The co-evolution of practice around platform from componentisation to code sharing to financial monitoring to increases in agility and efficiency is a pretty big deal as we enter this serverless world. But the new business models around worth based development and the collision of finance and development will literally knock your socks off. Which is why the moniker “FinDev”.  Beyond the initial investment in coding, I can create an almost  variable  cost business model and redirect investment to maximise returns in ways that most of you have never experienced. I know, I’ve been there.

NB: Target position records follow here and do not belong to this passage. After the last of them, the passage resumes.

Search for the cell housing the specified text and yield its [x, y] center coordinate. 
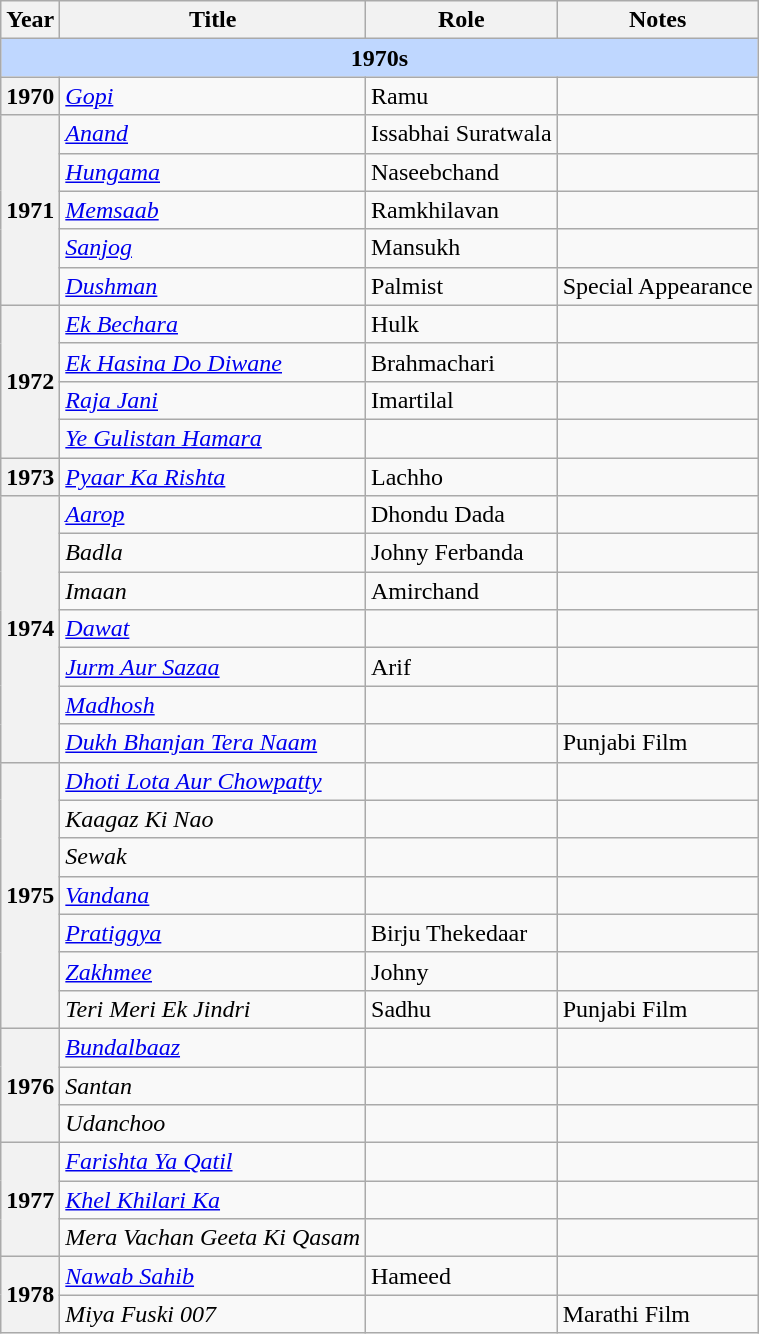
Madhosh [213, 705]
Birju Thekedaar [462, 933]
Sadhu [462, 1009]
Vandana [213, 895]
Santan [213, 1085]
Arif [462, 667]
Marathi Film [658, 1314]
Naseebchand [462, 172]
1970 [30, 96]
Khel Khilari Ka [213, 1200]
Sewak [213, 857]
Johny Ferbanda [462, 553]
1978 [30, 1295]
Johny [462, 971]
Ek Bechara [213, 324]
Aarop [213, 515]
Memsaab [213, 210]
Imaan [213, 591]
Anand [213, 134]
Ramu [462, 96]
1971 [30, 210]
1972 [30, 381]
Pyaar Ka Rishta [213, 477]
Mansukh [462, 248]
Title [213, 20]
Issabhai Suratwala [462, 134]
Role [462, 20]
Sanjog [213, 248]
Imartilal [462, 400]
Hungama [213, 172]
Zakhmee [213, 971]
Miya Fuski 007 [213, 1314]
Dawat [213, 629]
1974 [30, 629]
Mera Vachan Geeta Ki Qasam [213, 1238]
Raja Jani [213, 400]
Kaagaz Ki Nao [213, 819]
Dukh Bhanjan Tera Naam [213, 743]
Year [30, 20]
Dushman [213, 286]
Brahmachari [462, 362]
Special Appearance [658, 286]
Farishta Ya Qatil [213, 1162]
Udanchoo [213, 1124]
Teri Meri Ek Jindri [213, 1009]
1970s [380, 58]
1973 [30, 477]
Pratiggya [213, 933]
Gopi [213, 96]
1977 [30, 1200]
Dhondu Dada [462, 515]
Badla [213, 553]
Bundalbaaz [213, 1047]
Palmist [462, 286]
Dhoti Lota Aur Chowpatty [213, 781]
Amirchand [462, 591]
Hameed [462, 1276]
Ye Gulistan Hamara [213, 438]
Notes [658, 20]
Ek Hasina Do Diwane [213, 362]
1976 [30, 1085]
Lachho [462, 477]
Nawab Sahib [213, 1276]
1975 [30, 895]
Jurm Aur Sazaa [213, 667]
Hulk [462, 324]
Ramkhilavan [462, 210]
For the text-containing cell, return its midpoint in [x, y] coordinate format. 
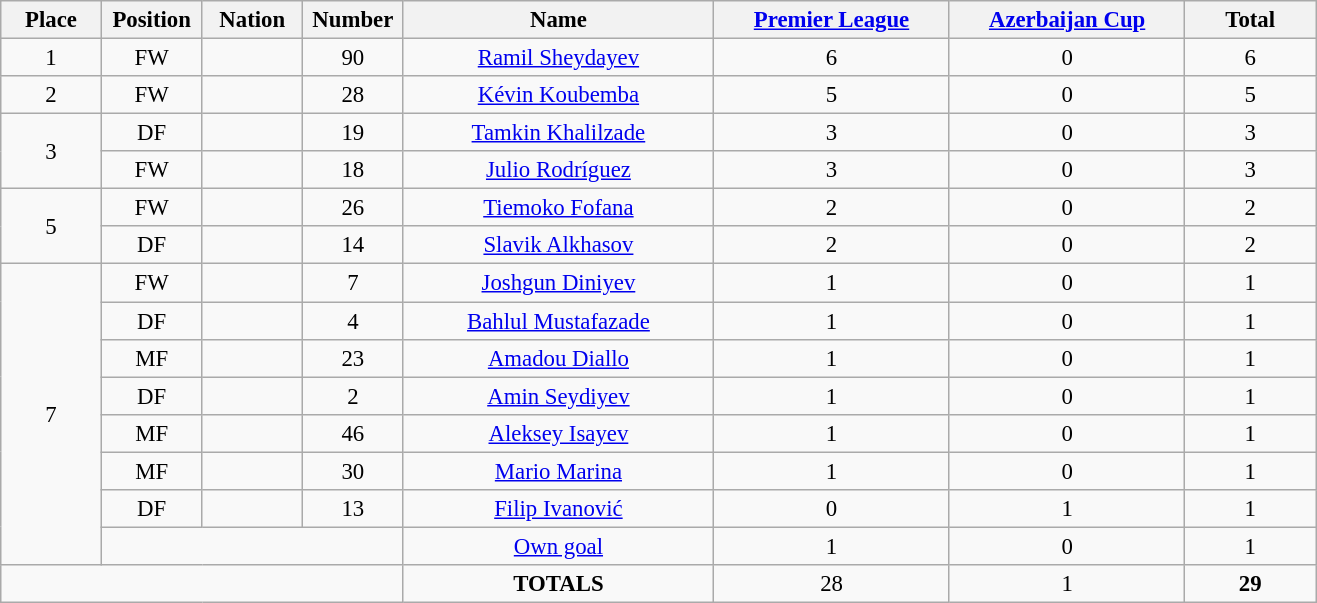
Number [354, 20]
Filip Ivanović [558, 509]
Ramil Sheydayev [558, 58]
23 [354, 358]
30 [354, 471]
Premier League [832, 20]
Slavik Alkhasov [558, 245]
18 [354, 170]
Kévin Koubemba [558, 95]
Total [1250, 20]
4 [354, 321]
Joshgun Diniyev [558, 283]
Name [558, 20]
Position [152, 20]
Amadou Diallo [558, 358]
Place [52, 20]
Mario Marina [558, 471]
26 [354, 208]
46 [354, 433]
29 [1250, 584]
Tamkin Khalilzade [558, 133]
19 [354, 133]
TOTALS [558, 584]
Bahlul Mustafazade [558, 321]
14 [354, 245]
Julio Rodríguez [558, 170]
13 [354, 509]
Azerbaijan Cup [1067, 20]
Aleksey Isayev [558, 433]
Nation [252, 20]
90 [354, 58]
Tiemoko Fofana [558, 208]
Amin Seydiyev [558, 396]
Own goal [558, 546]
Pinpoint the cell where the given text exists, returning its (X, Y) midpoint coordinate. 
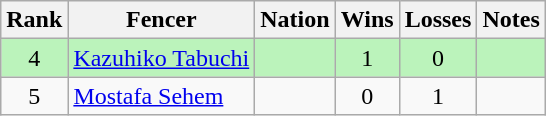
Losses (438, 20)
5 (34, 96)
4 (34, 58)
Fencer (162, 20)
Mostafa Sehem (162, 96)
Kazuhiko Tabuchi (162, 58)
Nation (295, 20)
Wins (367, 20)
Notes (511, 20)
Rank (34, 20)
Identify which cell holds the provided text, then report its [x, y] central coordinate. 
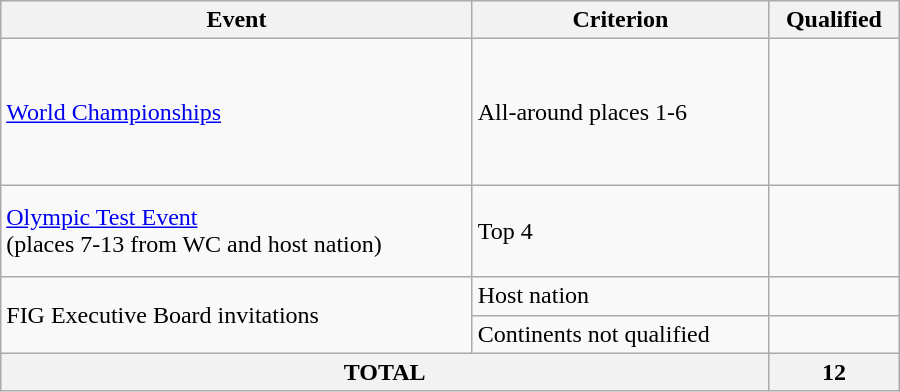
TOTAL [385, 372]
Host nation [620, 296]
12 [834, 372]
Top 4 [620, 231]
FIG Executive Board invitations [236, 315]
Event [236, 20]
Olympic Test Event(places 7-13 from WC and host nation) [236, 231]
World Championships [236, 112]
Criterion [620, 20]
All-around places 1-6 [620, 112]
Continents not qualified [620, 334]
Qualified [834, 20]
For the text-containing cell, return its midpoint in [X, Y] coordinate format. 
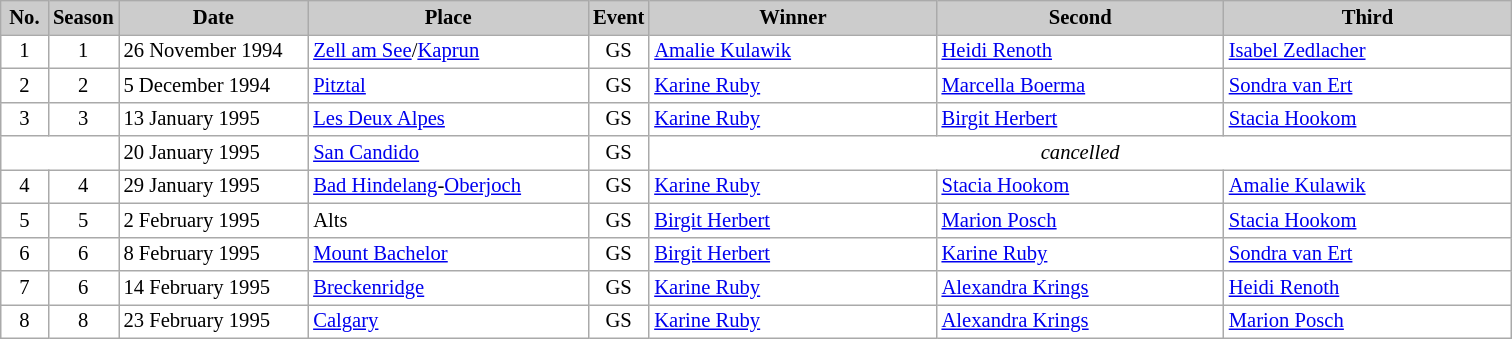
2 February 1995 [213, 220]
Mount Bachelor [448, 254]
29 January 1995 [213, 186]
San Candido [448, 153]
Pitztal [448, 85]
Third [1368, 17]
7 [24, 287]
Winner [792, 17]
23 February 1995 [213, 321]
Les Deux Alpes [448, 119]
14 February 1995 [213, 287]
Season [83, 17]
Place [448, 17]
Breckenridge [448, 287]
cancelled [1080, 153]
20 January 1995 [213, 153]
Date [213, 17]
13 January 1995 [213, 119]
Second [1080, 17]
Event [618, 17]
Alts [448, 220]
26 November 1994 [213, 51]
No. [24, 17]
Marcella Boerma [1080, 85]
8 February 1995 [213, 254]
Isabel Zedlacher [1368, 51]
Calgary [448, 321]
5 December 1994 [213, 85]
Zell am See/Kaprun [448, 51]
Bad Hindelang-Oberjoch [448, 186]
From the cell containing the given text, extract its center point as [X, Y] coordinate. 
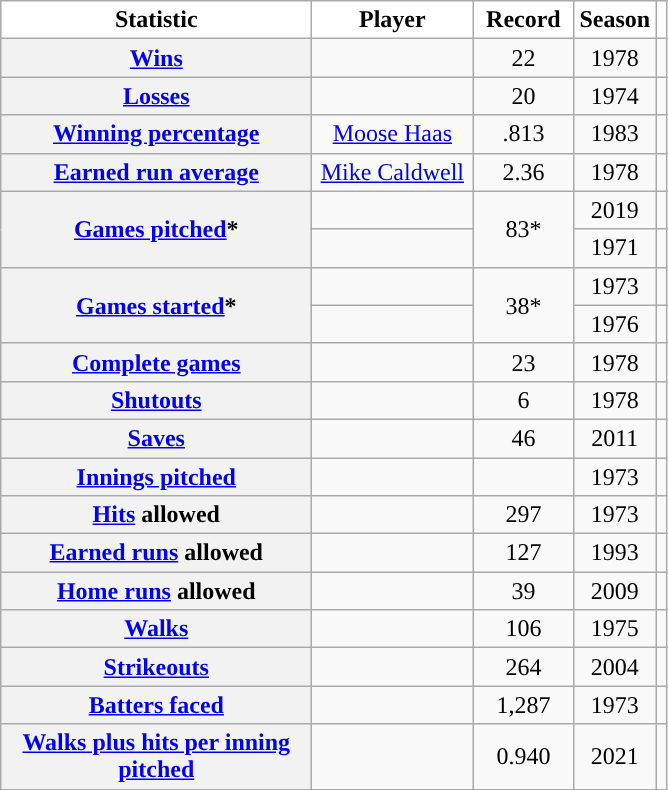
1993 [615, 553]
Walks [156, 629]
Earned run average [156, 172]
1983 [615, 134]
1976 [615, 324]
Earned runs allowed [156, 553]
2004 [615, 667]
Walks plus hits per inning pitched [156, 756]
2019 [615, 210]
Player [392, 20]
1974 [615, 96]
.813 [524, 134]
0.940 [524, 756]
Batters faced [156, 705]
Shutouts [156, 400]
264 [524, 667]
127 [524, 553]
83* [524, 229]
20 [524, 96]
6 [524, 400]
Wins [156, 58]
Games pitched* [156, 229]
22 [524, 58]
Mike Caldwell [392, 172]
2009 [615, 591]
1971 [615, 248]
Moose Haas [392, 134]
2021 [615, 756]
Hits allowed [156, 515]
1,287 [524, 705]
39 [524, 591]
Home runs allowed [156, 591]
Winning percentage [156, 134]
Losses [156, 96]
Statistic [156, 20]
Season [615, 20]
Saves [156, 438]
Record [524, 20]
106 [524, 629]
Innings pitched [156, 477]
2.36 [524, 172]
Complete games [156, 362]
23 [524, 362]
2011 [615, 438]
1975 [615, 629]
Games started* [156, 305]
297 [524, 515]
Strikeouts [156, 667]
38* [524, 305]
46 [524, 438]
From the cell containing the given text, extract its center point as [x, y] coordinate. 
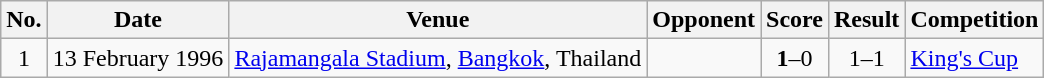
1–1 [866, 58]
1–0 [795, 58]
Score [795, 20]
No. [24, 20]
13 February 1996 [138, 58]
Date [138, 20]
Venue [438, 20]
1 [24, 58]
Opponent [704, 20]
Result [866, 20]
Rajamangala Stadium, Bangkok, Thailand [438, 58]
Competition [974, 20]
King's Cup [974, 58]
From the cell containing the given text, extract its center point as [X, Y] coordinate. 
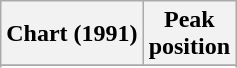
Peakposition [189, 34]
Chart (1991) [72, 34]
Identify which cell holds the provided text, then report its (x, y) central coordinate. 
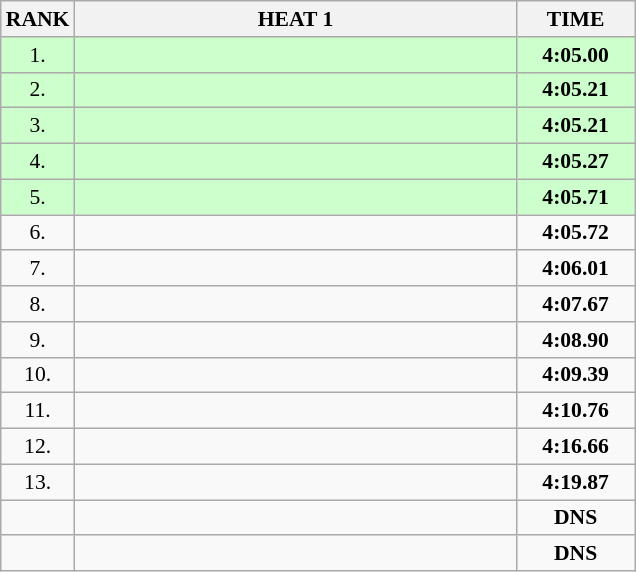
4:07.67 (576, 304)
RANK (38, 19)
12. (38, 447)
6. (38, 233)
4:10.76 (576, 411)
4:05.71 (576, 197)
4:16.66 (576, 447)
4:05.27 (576, 162)
5. (38, 197)
4:19.87 (576, 482)
4:09.39 (576, 375)
11. (38, 411)
13. (38, 482)
10. (38, 375)
7. (38, 269)
4:08.90 (576, 340)
1. (38, 55)
9. (38, 340)
2. (38, 90)
4:05.72 (576, 233)
TIME (576, 19)
HEAT 1 (295, 19)
4:05.00 (576, 55)
4. (38, 162)
4:06.01 (576, 269)
8. (38, 304)
3. (38, 126)
Extract the (x, y) coordinate from the center of the cell holding the provided text.  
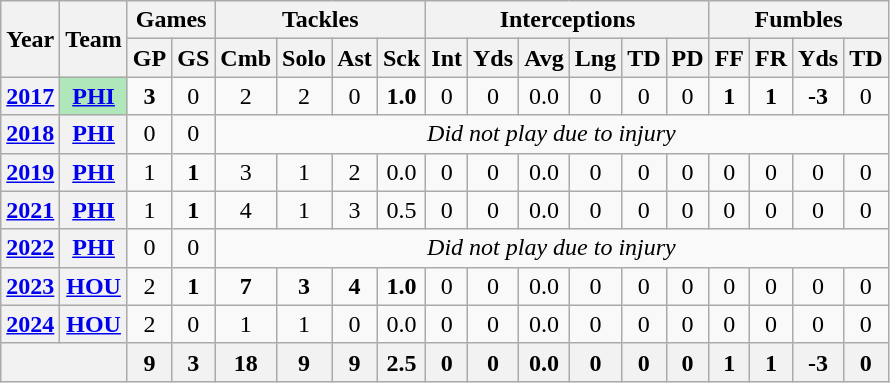
2.5 (401, 362)
2024 (30, 324)
2021 (30, 210)
Lng (595, 58)
18 (246, 362)
GS (194, 58)
2017 (30, 96)
2023 (30, 286)
Team (94, 39)
Sck (401, 58)
FR (772, 58)
Games (170, 20)
Int (447, 58)
2018 (30, 134)
Tackles (320, 20)
Ast (355, 58)
7 (246, 286)
Cmb (246, 58)
Avg (544, 58)
PD (688, 58)
Fumbles (798, 20)
2019 (30, 172)
GP (149, 58)
2022 (30, 248)
0.5 (401, 210)
FF (729, 58)
Year (30, 39)
Interceptions (568, 20)
Solo (304, 58)
Scan for the cell matching the given text and deliver its [X, Y] coordinate at center. 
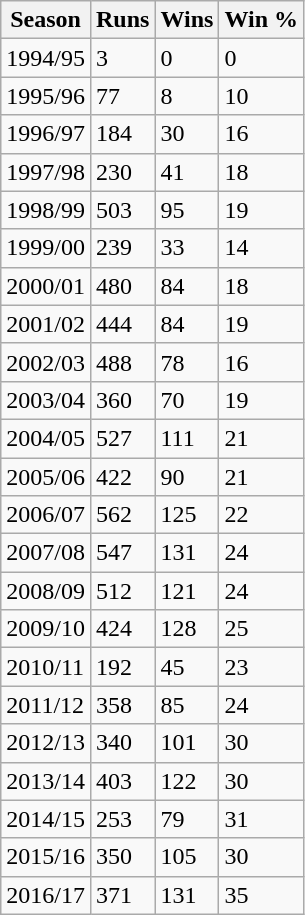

These emerging practices will spread despite the inertia. The path of adoption will be a punctuated equilibrium as with all points of industrialisation. This means the  growth is exponential and you won’t barely notice it until it gets to a few percent of the market and then in the next few years it will take over. On average the timescale for this process is 10-15 years, so expect to see the whole world being overtaken by serverless by 2025. These “FinDev” architectural practices will rapidly become good and then best but what their exact form will be, we don’t know yet. We’re not near the stage of reaching consensus and they still have to evolve and refine.

Some players are doing this on-prem too. OpenWhisk is IBM’s serverless platform, and it can run on-prem. Iron.io is also doing this and it can run on top of a regular Docker environment so it can be accommodated to most modern private cloud efforts. Again, if you can get this as a service it’s better, no matter whether it’s at home or in the public cloud. Don’t distract your teams with yet another infrastructure / platform stack to maintain and operate, focus on your business problems. You surely have some anyway.

Public and private clouds should be two flavors of the same thing: tools to accelerate your cultural transition to a different, better way of building your business applications. Any other use will be inefficient, distracting and in the long term expensive and useless. Culture is the cornerstone for this transformation that we’re after. If you’ve heard of the pioneer-settler-town planner structure, this is great advice:

Your pioneers should be all over the new practices around utility platform. They should be building apps around this space, working out how to combine finance and development into new models, how to build service repositories etc. Experiments in this space should be going wild. 

Your settlers along with helping the town planners take over any existing efforts from IaaS to PaaS, now need to be starting to hunt through all novel and emerging practices both internally and externally that will be developing around utility platform efforts. They need to be looking for re-occurring patterns and what might have some legs and be useful. They need to be looking for those spaces with potential, finding the MVP for your new line of products. Miss this boat and you’ll be kicking yourself come 2025.

Don’t build a custom private cloud nobody will use. Don’t just move virtual machines to the public cloud to use them the same way. It’s better to go full hyperconvergence and simplify to the bare minimum your legacy infrastructure and continue your legacy practices than to pretend you’re playing cloud when you’re really doing fancy legacy IT. A monolith inside a Docker container on AWS is an aberration, not a microservice :)

Instead change your roadmap and how you see the cloud.

1. Start with “why”, identify, catalog and analyze your apps.
2. Figure out where you need to go with your business services.
3. Get as a service as much as you can (either private or public where it makes sense).
4. Invest in tools that help you make the most out of that hybrid platform and that accelerate your cultural shift.
5. Then set out your pioneers to experiment and try new stuff as fast as they can in that platform.
6. Then get your settlers to turn useful experiments into valuable services for your business.
7. And then get your town-planners to industrialize those, optimize them and turn them into a utility for your pioneers to build atop and discover new stuff. 

That’s what the cloud, whatever cloud, the real cloud, is really for.

Note: Credit to Simon Wardley ("Why the fuss about serverless?") and Subbu Allamaraju ("Don't build private clouds") for ideas and images used along this post.